[[ MATERIAL PROVIDED, beginning ]]

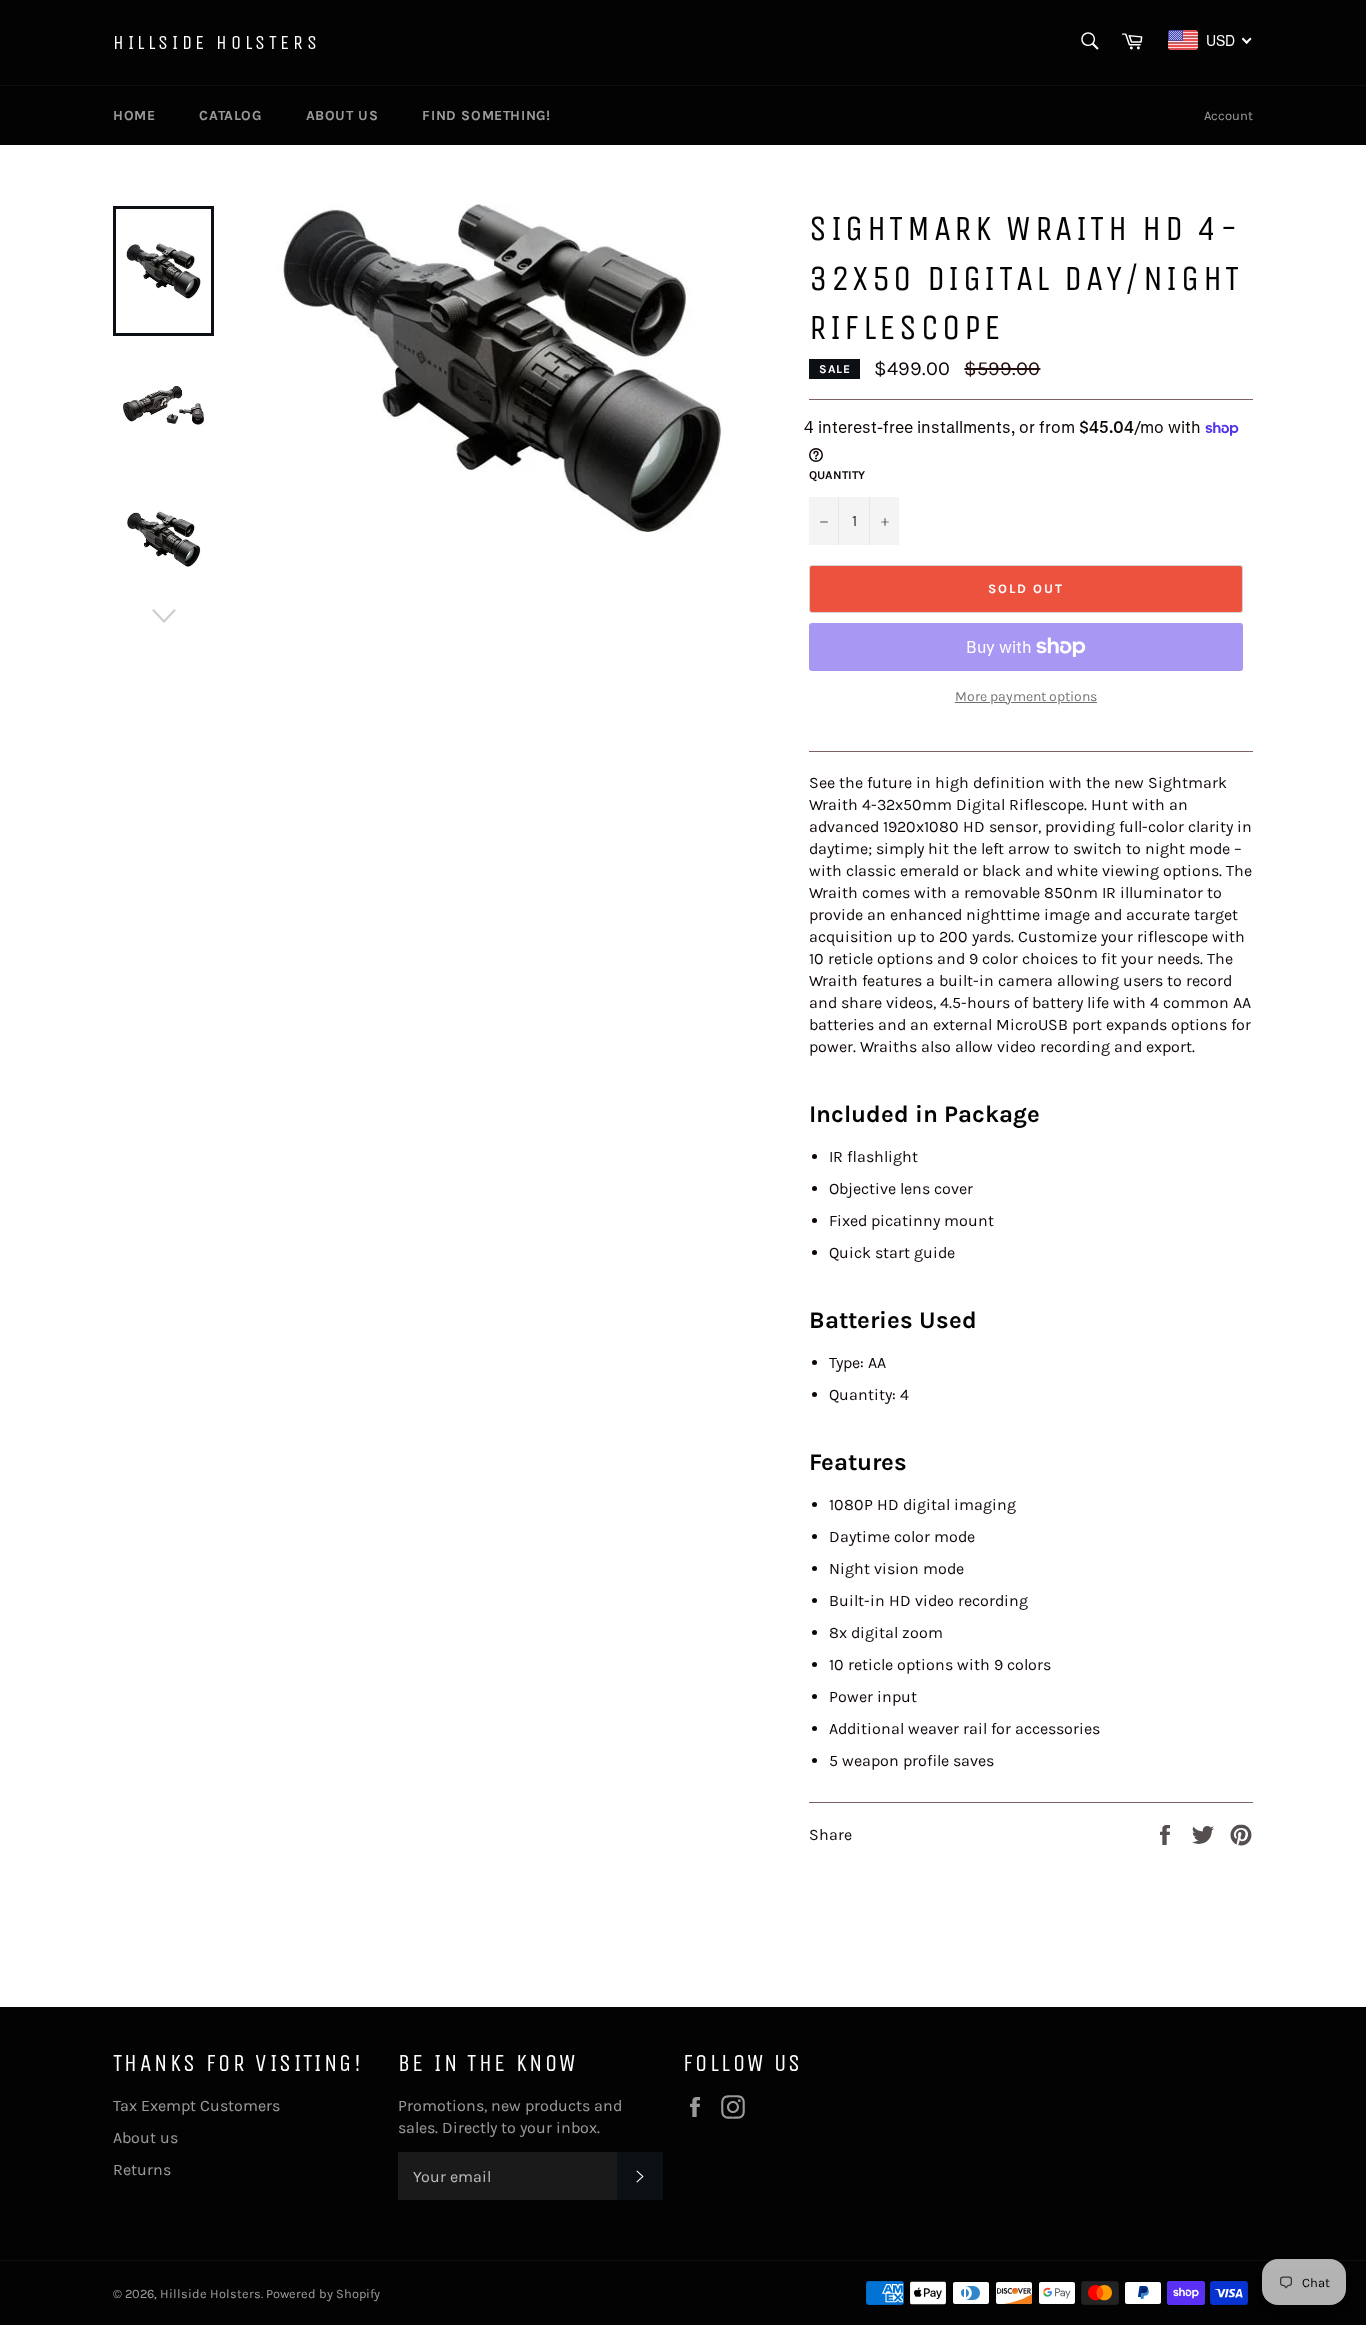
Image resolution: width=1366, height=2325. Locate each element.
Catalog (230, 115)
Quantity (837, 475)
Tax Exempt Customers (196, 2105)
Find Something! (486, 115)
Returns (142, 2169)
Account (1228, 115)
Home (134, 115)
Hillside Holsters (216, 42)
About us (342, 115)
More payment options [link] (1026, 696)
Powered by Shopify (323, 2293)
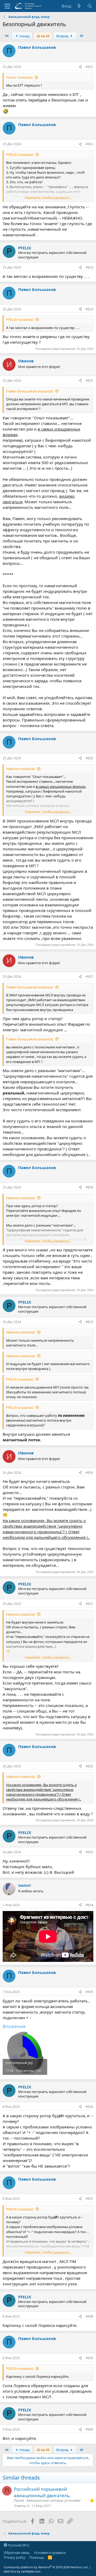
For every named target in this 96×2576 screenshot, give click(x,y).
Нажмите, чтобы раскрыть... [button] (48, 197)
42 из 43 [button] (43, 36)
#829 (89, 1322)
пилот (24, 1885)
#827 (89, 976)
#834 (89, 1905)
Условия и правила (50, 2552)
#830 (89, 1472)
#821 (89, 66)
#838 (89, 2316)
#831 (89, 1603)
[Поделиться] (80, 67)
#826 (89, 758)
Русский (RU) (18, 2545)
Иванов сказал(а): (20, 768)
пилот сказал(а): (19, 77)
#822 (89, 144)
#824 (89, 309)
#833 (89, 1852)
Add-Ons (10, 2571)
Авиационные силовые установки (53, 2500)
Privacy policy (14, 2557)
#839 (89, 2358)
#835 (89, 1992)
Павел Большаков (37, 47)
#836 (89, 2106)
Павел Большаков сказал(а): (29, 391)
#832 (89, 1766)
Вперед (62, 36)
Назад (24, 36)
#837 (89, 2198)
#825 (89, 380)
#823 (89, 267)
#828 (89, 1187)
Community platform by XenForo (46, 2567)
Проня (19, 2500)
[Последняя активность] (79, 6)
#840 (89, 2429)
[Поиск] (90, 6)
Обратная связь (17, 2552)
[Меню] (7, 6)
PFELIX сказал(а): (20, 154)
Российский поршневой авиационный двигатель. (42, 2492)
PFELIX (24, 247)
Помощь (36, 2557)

[[ MATERIAL PROVIDED, end ]]

-- EXERCISE PROMPT --
Each line above that contains the word "Большаков" must be copied.

-- SOLUTION FOR THIS PROBLEM --
Павел Большаков (37, 47)
Павел Большаков сказал(а): (29, 391)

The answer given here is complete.